Provided records:
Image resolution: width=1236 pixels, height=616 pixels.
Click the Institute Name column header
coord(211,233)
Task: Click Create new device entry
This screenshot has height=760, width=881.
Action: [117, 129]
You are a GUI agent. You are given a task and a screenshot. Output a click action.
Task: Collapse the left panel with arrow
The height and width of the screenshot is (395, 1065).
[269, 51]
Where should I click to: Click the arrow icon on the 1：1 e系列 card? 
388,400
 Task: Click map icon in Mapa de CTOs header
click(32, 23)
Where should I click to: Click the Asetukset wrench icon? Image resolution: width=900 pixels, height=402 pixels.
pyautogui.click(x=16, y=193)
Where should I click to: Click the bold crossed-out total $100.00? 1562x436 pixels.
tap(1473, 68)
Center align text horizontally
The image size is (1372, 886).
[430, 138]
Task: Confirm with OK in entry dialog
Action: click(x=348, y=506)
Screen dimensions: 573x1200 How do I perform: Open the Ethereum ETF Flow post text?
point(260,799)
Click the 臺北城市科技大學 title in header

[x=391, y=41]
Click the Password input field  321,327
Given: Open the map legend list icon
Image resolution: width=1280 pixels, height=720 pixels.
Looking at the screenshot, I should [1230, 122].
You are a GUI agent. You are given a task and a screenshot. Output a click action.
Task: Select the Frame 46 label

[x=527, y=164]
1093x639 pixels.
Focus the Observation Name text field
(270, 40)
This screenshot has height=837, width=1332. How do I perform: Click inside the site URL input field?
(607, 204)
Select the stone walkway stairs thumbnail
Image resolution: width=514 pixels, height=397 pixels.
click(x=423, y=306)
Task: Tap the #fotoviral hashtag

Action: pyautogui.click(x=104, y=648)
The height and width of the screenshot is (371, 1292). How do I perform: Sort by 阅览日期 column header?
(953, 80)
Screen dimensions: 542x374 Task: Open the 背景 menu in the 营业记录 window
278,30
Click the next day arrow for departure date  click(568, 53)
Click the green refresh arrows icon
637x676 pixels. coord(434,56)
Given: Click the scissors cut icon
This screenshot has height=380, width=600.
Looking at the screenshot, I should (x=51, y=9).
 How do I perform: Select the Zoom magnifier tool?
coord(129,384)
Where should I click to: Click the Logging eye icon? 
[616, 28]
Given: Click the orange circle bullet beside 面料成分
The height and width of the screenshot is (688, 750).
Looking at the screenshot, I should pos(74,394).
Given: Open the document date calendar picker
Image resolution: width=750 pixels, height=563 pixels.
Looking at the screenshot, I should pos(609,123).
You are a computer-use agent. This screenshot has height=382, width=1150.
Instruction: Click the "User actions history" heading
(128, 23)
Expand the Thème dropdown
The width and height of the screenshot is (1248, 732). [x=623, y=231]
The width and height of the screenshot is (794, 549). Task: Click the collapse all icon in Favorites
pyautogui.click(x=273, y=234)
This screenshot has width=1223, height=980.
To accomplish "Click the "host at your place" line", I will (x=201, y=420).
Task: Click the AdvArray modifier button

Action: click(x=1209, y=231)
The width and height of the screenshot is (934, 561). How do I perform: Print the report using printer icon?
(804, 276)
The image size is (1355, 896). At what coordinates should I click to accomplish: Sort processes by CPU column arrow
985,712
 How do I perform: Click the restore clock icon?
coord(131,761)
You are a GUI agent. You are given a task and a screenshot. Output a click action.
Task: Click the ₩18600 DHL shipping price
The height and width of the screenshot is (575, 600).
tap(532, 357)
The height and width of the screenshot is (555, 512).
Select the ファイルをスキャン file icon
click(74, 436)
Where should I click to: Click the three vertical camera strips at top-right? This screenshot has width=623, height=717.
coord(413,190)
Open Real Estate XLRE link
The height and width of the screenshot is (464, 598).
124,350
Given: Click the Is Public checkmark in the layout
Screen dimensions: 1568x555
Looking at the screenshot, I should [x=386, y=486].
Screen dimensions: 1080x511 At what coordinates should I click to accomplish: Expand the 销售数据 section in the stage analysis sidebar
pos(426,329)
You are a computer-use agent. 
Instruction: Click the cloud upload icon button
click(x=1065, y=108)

Exercise instructions:
Since only part of the listing is wanted, copy exactly the lines from the one holding "Where should I click to: Click the Logging" to the one holding "This screenshot has width=1223, height=980.", both included.

Your solution:
Where should I click to: Click the Logging eye icon? 
[616, 28]
Given: Click the orange circle bullet beside 面料成分
The height and width of the screenshot is (688, 750).
Looking at the screenshot, I should pos(74,394).
Given: Open the document date calendar picker
Image resolution: width=750 pixels, height=563 pixels.
Looking at the screenshot, I should pos(609,123).
You are a computer-use agent. This screenshot has height=382, width=1150.
Instruction: Click the "User actions history" heading
(128, 23)
Expand the Thème dropdown
The width and height of the screenshot is (1248, 732). [x=623, y=231]
The width and height of the screenshot is (794, 549). Task: Click the collapse all icon in Favorites
pyautogui.click(x=273, y=234)
This screenshot has width=1223, height=980.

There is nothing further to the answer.